* _EXERCISE DESCRIPTION_:
Only a number is expected: the count of lines in the listing where "agent" occurs.

═══ THE INPUT

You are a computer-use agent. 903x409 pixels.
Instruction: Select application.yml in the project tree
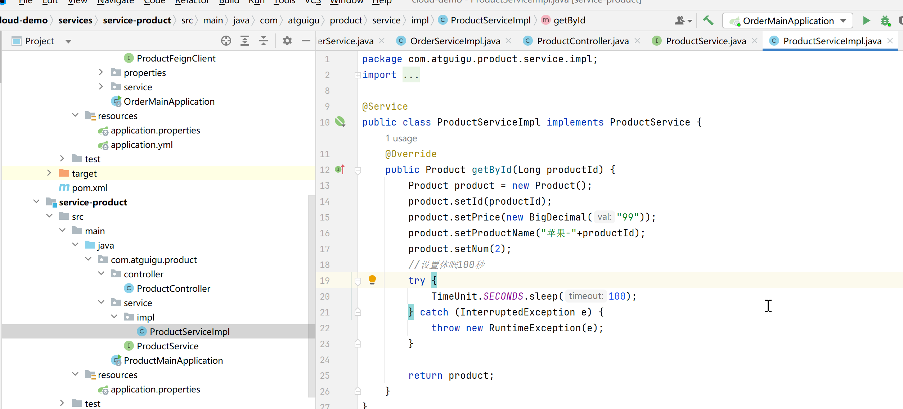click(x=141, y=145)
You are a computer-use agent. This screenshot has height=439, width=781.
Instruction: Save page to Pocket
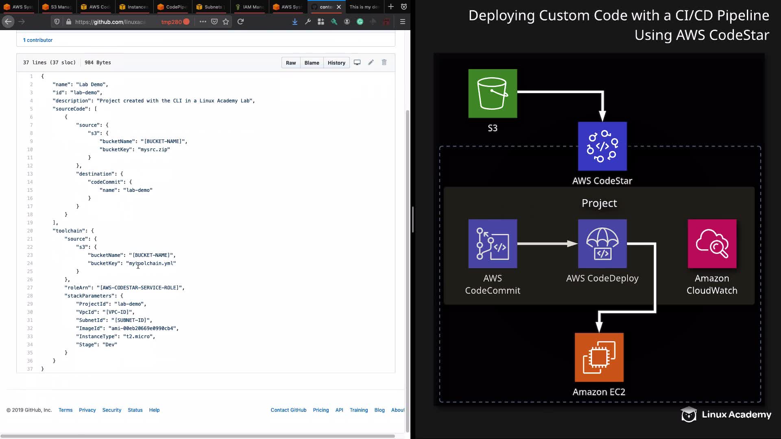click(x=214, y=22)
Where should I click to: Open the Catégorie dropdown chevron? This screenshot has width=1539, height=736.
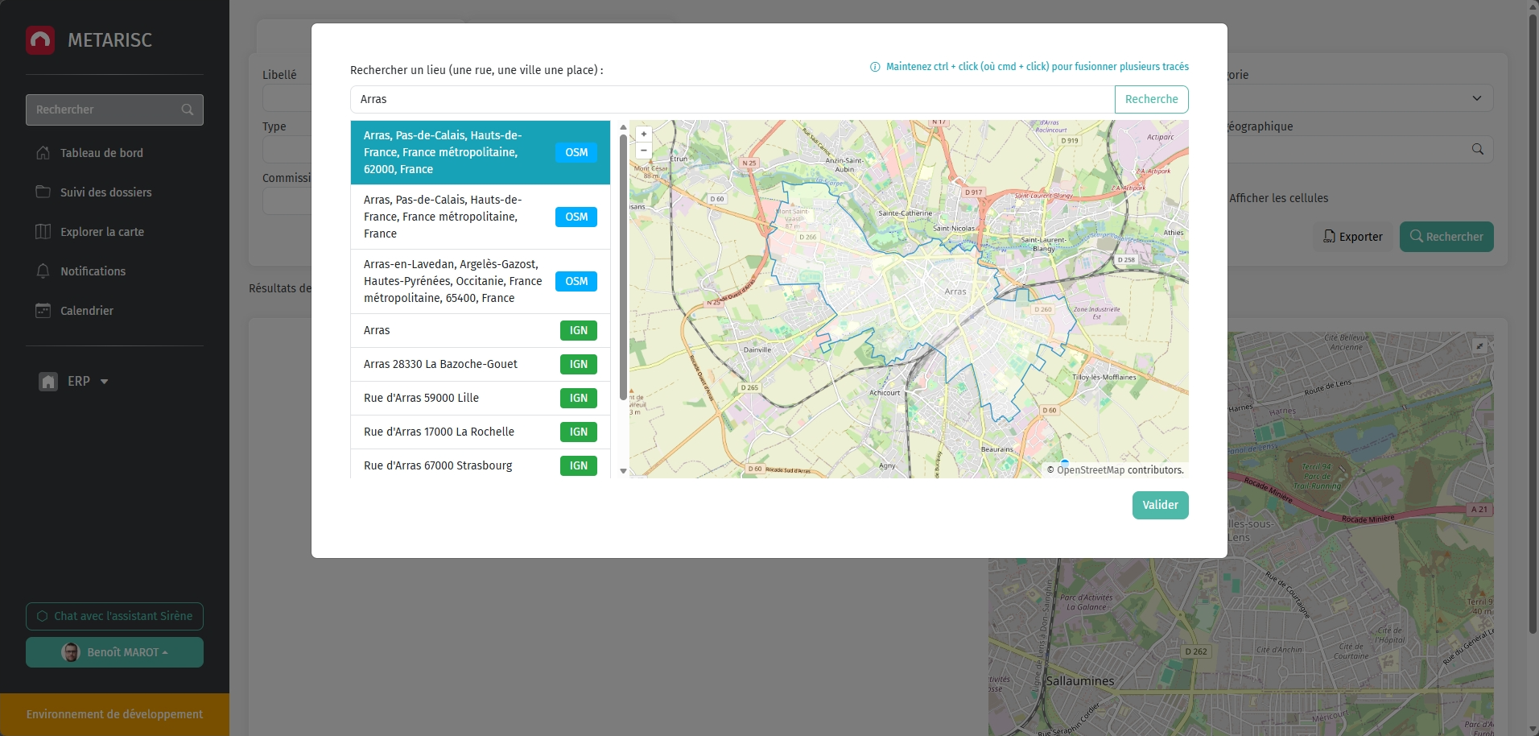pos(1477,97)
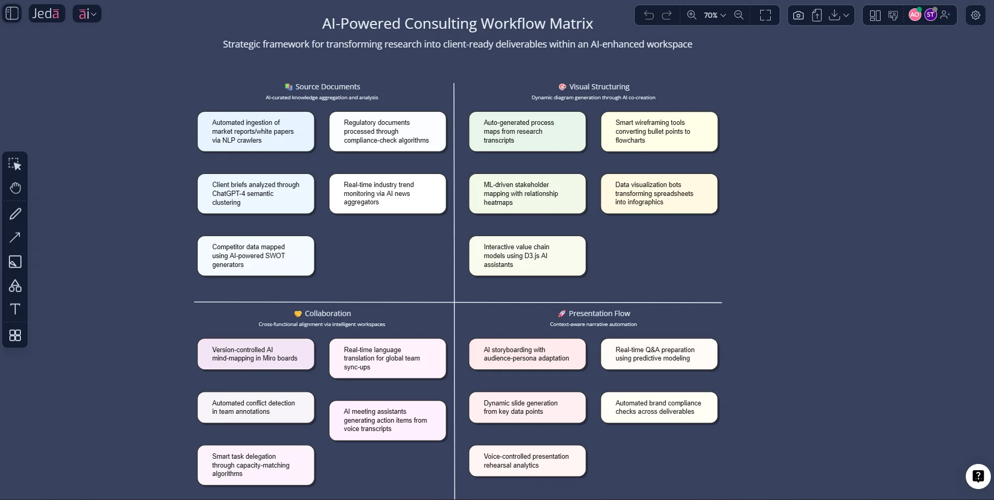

══════

* _PROBLEM SOLUTION_:
2